BEGIN Information given
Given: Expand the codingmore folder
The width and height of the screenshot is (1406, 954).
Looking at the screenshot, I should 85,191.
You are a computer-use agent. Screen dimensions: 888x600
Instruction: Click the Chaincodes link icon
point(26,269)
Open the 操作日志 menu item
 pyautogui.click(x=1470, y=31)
END Information given
BEGIN Information given
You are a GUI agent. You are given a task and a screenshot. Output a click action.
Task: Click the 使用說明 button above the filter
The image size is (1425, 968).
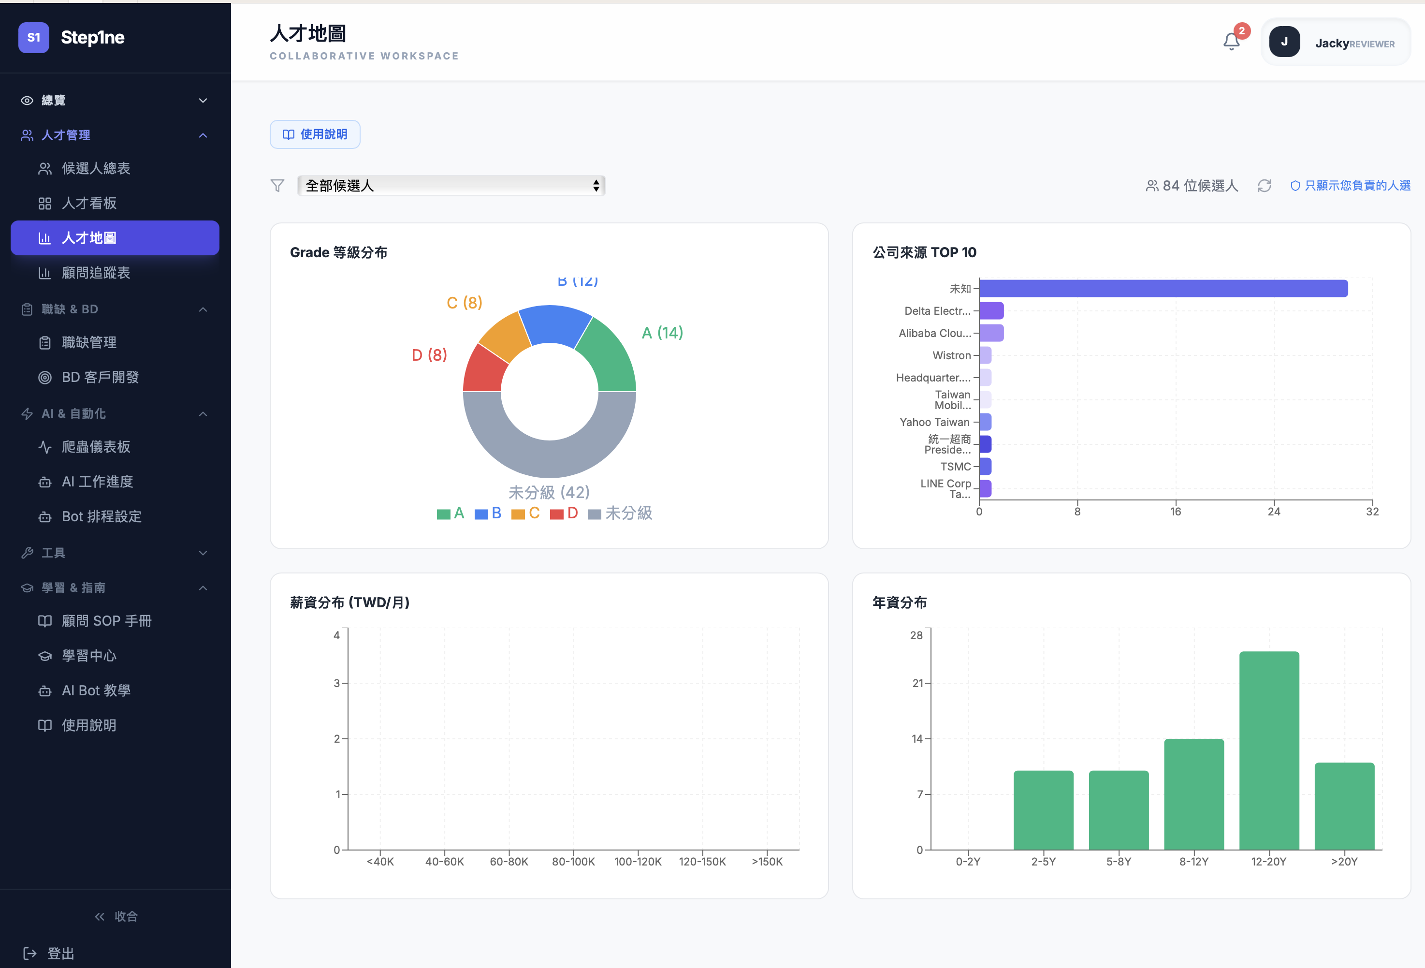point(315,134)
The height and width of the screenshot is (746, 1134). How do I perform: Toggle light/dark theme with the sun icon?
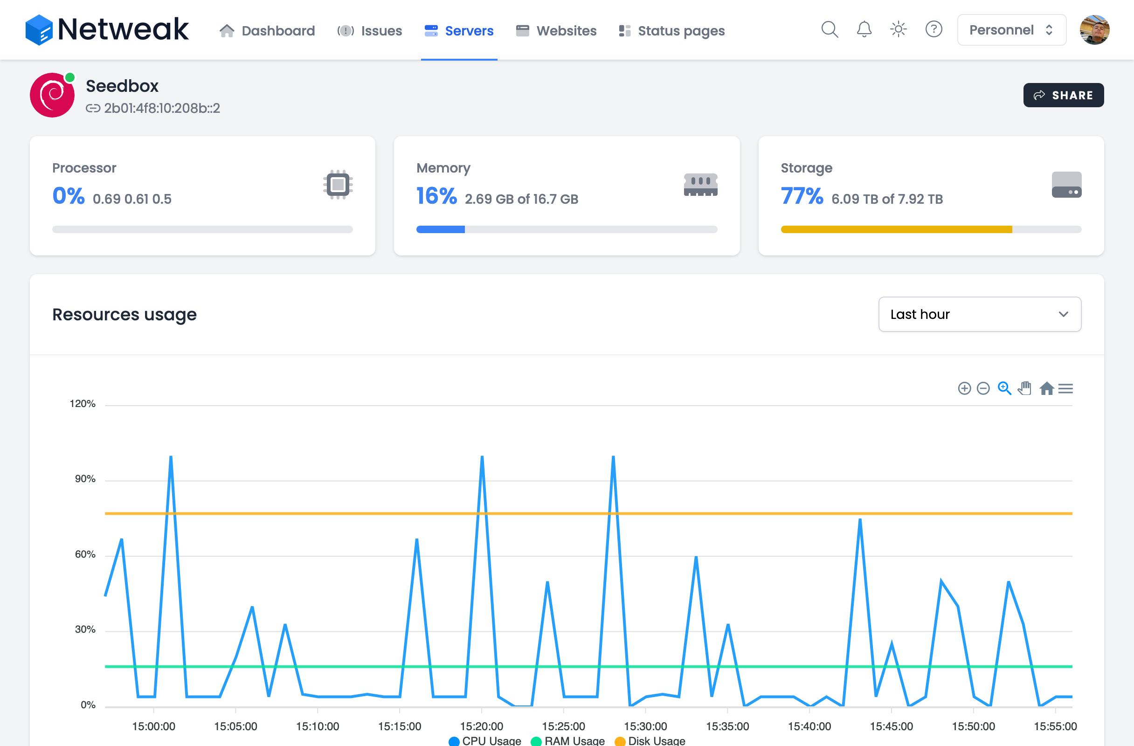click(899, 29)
END Information given
Above are some records. Copy each of their lines that holds the string "agent".

You are a computer-use agent. Screen dimensions: 888x600
You are a GUI agent. You are given a task and a screenshot. Output a click action.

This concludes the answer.